Extract to read -
<<<<

Size of the Board
The By-laws provide that the Board of Directors may determine the size of the Board from time to time, and that the Nominating and Governance Committee may recommend to the Board changes in the size of the Board.
In determining whether to change the size of the Board, the Nominating and Governance Committee and Board will be guided by the following principles:
- The Board should generally have no fewer than 10 or more than 14 directors.
- The number of directors at any time will depend upon several factors, including (a) resignations, retirements, and the availability of appropriate, qualified candidates; (b) assuring that the Board has a small enough number to facilitate active discussions and decision-making; and (c) assuring that the Board has a sufficient number of directors to fulfill committee assignments and to provide the appropriate mix of continuity, experience, skills and diversity of viewpoints and backgrounds for the Board and its committees to perform their responsibilities in light of regulatory requirements and current business needs.
Mix of Inside and Independent Directors
Under the Corporation’s By-laws, a majority of Directors must be independent. It is the Board’s objective, however, that a substantial majority of the Directors shall be independent.
On at least an annual basis (and whenever an individual is considered by the Nominating and Governance Committee for election as a director), management will collect information from the Company’s records and, as appropriate, from the individual Directors, to conduct an analysis of each current or prospective Director’s eligibility to be classified as “independent” under the Corporation’s By-laws, Corporate Governance Policy, and applicable statutes and regulations (including applicable listing standards set forth by the New York Stock Exchange and rules and regulations issued by the Securities and Exchange Commission). This analysis shall address each individual’s eligibility to be classified as “independent” for purposes of serving on the Board and on each of the Board’s committees. This analysis shall be submitted to the Nominating and Governance Committee, which shall make a recommendation regarding each individual’s independence to the full Board of Directors, which in turn shall make the final determination of each individual’s independence.

>>>>

Entries supplied -
<<<<

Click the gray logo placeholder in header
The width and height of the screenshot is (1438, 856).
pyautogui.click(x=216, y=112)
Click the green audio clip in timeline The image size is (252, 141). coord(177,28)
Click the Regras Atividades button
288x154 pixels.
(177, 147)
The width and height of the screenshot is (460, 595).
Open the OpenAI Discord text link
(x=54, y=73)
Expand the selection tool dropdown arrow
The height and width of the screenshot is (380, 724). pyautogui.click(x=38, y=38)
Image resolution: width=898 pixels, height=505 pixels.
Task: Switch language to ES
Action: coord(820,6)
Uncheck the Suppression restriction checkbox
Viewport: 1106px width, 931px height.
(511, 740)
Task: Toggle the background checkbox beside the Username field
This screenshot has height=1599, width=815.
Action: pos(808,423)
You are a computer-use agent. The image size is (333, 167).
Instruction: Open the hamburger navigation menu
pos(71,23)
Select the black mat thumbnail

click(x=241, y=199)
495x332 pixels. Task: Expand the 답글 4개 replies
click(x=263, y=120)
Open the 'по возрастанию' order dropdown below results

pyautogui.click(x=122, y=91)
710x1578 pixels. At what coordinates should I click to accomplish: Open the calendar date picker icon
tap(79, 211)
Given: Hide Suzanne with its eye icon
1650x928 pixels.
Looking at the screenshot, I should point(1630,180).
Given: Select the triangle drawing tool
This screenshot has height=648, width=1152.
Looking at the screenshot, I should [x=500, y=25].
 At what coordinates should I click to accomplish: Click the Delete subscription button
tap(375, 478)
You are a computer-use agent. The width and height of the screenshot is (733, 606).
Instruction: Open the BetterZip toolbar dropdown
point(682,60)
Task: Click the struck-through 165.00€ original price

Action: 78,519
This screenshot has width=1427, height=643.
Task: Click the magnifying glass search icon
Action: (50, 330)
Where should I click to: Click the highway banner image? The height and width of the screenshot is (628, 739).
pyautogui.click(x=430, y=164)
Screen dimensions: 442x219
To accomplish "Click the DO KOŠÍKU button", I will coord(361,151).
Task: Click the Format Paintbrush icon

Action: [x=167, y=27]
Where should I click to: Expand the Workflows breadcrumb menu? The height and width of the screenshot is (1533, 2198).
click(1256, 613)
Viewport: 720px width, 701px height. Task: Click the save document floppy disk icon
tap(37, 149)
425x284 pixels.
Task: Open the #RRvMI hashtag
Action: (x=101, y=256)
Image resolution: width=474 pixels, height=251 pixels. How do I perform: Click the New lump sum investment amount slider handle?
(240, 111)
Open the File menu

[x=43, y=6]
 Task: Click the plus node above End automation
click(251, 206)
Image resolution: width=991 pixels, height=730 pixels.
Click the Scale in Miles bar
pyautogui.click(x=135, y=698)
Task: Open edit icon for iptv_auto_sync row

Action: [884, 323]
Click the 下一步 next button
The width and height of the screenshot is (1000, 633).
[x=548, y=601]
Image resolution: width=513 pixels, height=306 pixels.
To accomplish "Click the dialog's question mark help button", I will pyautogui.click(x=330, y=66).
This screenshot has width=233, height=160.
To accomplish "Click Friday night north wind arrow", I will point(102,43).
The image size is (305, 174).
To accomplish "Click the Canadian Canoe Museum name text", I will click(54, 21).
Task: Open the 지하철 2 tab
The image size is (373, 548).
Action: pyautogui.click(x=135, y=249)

>>>>

Exercise requirements -
- a) According to the board governance policy, how many directors should the Board generally have?
- b) Translate this sentence from the board governance policy into Spanish: "Under the Corporation’s By-laws, a majority of Directors must be independent."
- c) In the board governance policy, why should the Board be small enough, and why should it also have enough directors?

Results for each task -
- a) The Board should generally have no fewer than 10 and no more than 14 directors.

- b) Según los Estatutos de la Corporación, la mayoría de los Consejeros debe ser independiente.

- c) The Board should be small enough to facilitate active discussions and decision-making. It should also have enough directors to fulfill committee assignments. A sufficient number also gives the Board and its committees the right mix of continuity, experience, skills, and diverse viewpoints and backgrounds to meet regulatory requirements and current business needs.